(Complete the following)
(a) Answer these questions from the passage about the doctor, one answer per line, marked as the questions are.
(i) Besides new cases and surgical instruments, what did the doctor's office contain?
(ii) What drink did the doctor prepare for the narrator?
(iii) From which place did the great persecution bring the people to the Kopanicze?
(b) Reproduce the passage about the doctor word for word, beginning at the words "With difficulty I" and stopping after the words "by saying: Emigration.".
(c) Pick up the passage about the doctor after its last sentence and write its continuation.

(Excerpt)

I left the doctor after that last visit, vowing never to see him again; for it was an uncomfortable experience, if not a painful one.

My studies last year carried me into this very region. Since I had left it, hundreds of men and women had gone to America and a large number had returned home. Here, indeed, was the proper field for observation, and the man to help me most, was my boyhood’s friend.

With difficulty I found his home; for it was new, the doctor’s wife was resplendent in fine clothing, and the doctor’s office, once full of dust and cobwebs, contained new cases with new surgical instruments, and, wonder of wonders! a dentist’s machine. I had to wait for the return of the doctor, who was visiting a patient, and had time to catch my breath; for having come a great distance by wheel and then finding such a surprise, proved quite overwhelming.

“What has happened here?” I asked him when he returned.

“One thing at a time,” he replied. “First let’s have some refreshments;” and as we drank the delicious raspberry soda which he prepared, he said: “If I wished to tell you in one word what has happened, I could do it by saying: Emigration.

“It seemed almost a miracle to see the first people leaving the Kopanicze; for neither they nor their ancestors had moved away since the great persecution in the sixteenth century brought them here from Bohemia.

(End Excerpt)
(Study material)

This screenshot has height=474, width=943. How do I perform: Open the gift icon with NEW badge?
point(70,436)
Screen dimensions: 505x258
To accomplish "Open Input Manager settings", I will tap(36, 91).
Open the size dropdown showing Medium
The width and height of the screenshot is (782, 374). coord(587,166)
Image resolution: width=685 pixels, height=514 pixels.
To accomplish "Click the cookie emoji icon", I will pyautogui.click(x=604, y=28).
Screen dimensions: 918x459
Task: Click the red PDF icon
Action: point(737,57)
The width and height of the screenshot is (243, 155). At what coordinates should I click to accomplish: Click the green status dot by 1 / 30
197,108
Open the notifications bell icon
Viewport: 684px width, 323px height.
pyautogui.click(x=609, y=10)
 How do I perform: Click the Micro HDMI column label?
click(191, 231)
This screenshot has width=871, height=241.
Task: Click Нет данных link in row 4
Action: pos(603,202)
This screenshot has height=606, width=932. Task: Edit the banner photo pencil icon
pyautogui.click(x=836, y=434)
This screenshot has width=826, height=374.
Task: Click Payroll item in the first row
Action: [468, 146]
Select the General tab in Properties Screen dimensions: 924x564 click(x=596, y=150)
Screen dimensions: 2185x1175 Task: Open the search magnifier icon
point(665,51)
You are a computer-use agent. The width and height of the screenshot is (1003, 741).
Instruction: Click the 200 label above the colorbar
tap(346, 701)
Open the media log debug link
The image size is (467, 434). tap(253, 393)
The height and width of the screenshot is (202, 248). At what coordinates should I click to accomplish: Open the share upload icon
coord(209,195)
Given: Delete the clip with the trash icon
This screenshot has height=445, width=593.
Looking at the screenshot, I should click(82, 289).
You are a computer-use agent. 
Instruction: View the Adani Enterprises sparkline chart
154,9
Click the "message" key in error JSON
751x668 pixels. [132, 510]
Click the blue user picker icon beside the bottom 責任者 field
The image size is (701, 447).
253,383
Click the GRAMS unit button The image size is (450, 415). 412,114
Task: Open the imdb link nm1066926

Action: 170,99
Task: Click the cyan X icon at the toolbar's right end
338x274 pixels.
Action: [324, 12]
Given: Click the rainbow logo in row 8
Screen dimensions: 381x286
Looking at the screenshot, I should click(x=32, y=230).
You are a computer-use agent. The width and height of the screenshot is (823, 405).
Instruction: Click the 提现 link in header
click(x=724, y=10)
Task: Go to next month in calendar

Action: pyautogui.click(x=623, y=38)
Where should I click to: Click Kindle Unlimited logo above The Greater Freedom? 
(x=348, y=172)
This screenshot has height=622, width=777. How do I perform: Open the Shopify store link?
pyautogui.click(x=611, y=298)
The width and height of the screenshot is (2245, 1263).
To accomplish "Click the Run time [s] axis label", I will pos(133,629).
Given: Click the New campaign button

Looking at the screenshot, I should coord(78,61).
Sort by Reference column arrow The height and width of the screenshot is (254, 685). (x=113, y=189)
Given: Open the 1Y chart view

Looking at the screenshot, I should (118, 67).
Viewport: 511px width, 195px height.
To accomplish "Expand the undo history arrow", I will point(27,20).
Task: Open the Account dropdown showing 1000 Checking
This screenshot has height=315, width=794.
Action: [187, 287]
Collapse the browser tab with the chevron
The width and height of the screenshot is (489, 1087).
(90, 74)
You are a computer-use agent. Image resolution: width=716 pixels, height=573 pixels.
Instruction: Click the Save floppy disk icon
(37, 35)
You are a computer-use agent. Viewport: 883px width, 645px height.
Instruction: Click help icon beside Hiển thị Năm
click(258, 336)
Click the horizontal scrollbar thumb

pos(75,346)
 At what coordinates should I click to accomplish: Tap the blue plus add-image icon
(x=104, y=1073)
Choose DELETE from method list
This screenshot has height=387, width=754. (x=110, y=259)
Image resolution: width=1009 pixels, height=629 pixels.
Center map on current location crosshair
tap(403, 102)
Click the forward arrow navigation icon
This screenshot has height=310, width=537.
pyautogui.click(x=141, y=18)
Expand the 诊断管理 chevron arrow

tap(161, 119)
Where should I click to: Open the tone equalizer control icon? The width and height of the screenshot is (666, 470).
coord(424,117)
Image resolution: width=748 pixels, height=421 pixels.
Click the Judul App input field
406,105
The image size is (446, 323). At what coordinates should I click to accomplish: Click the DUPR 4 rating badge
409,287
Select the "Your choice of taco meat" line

(End Study material)

(Outputs for the tasks)
(a)
(i) A dentist's machine.
(ii) Raspberry soda.
(iii) Bohemia.

(b)
With difficulty I found his home; for it was new, the doctor’s wife was resplendent in fine clothing, and the doctor’s office, once full of dust and cobwebs, contained new cases with new surgical instruments, and, wonder of wonders! a dentist’s machine. I had to wait for the return of the doctor, who was visiting a patient, and had time to catch my breath; for having come a great distance by wheel and then finding such a surprise, proved quite overwhelming.

“What has happened here?” I asked him when he returned.

“One thing at a time,” he replied. “First let’s have some refreshments;” and as we drank the delicious raspberry soda which he prepared, he said: “If I wished to tell you in one word what has happened, I could do it by saying: Emigration.

(c)
“The letters they wrote, and which I had to read to their neighbours, contained such glowing accounts of America that others went, until nobody was left but the women, the children, the aged, the witch, and ourselves. We were at the point of starvation when the first money came from America, and with it nearly every husband, who sent it, wrote: ‘If there is anything the matter with the children, send for the doctor.’

“My first case was a scarlet fever patient. The child recovered; but the contagion had spread. The mother whose child I had saved told everybody that the witch with her machinations made no impression upon the fever; while the medicine helped. I was called to other cases. In most homes I am sure that after I left the witch was called also; but I did not care so long as the children were given my medicine.

“Soon I was called to other villages, and as the money kept coming from America, and the peasants gained confidence in me, my services were greatly in demand.

“Our old house, which nearly caved in over our heads, was replaced by this one. I still owe money on it, but I am sure I can pay the rest in a year.”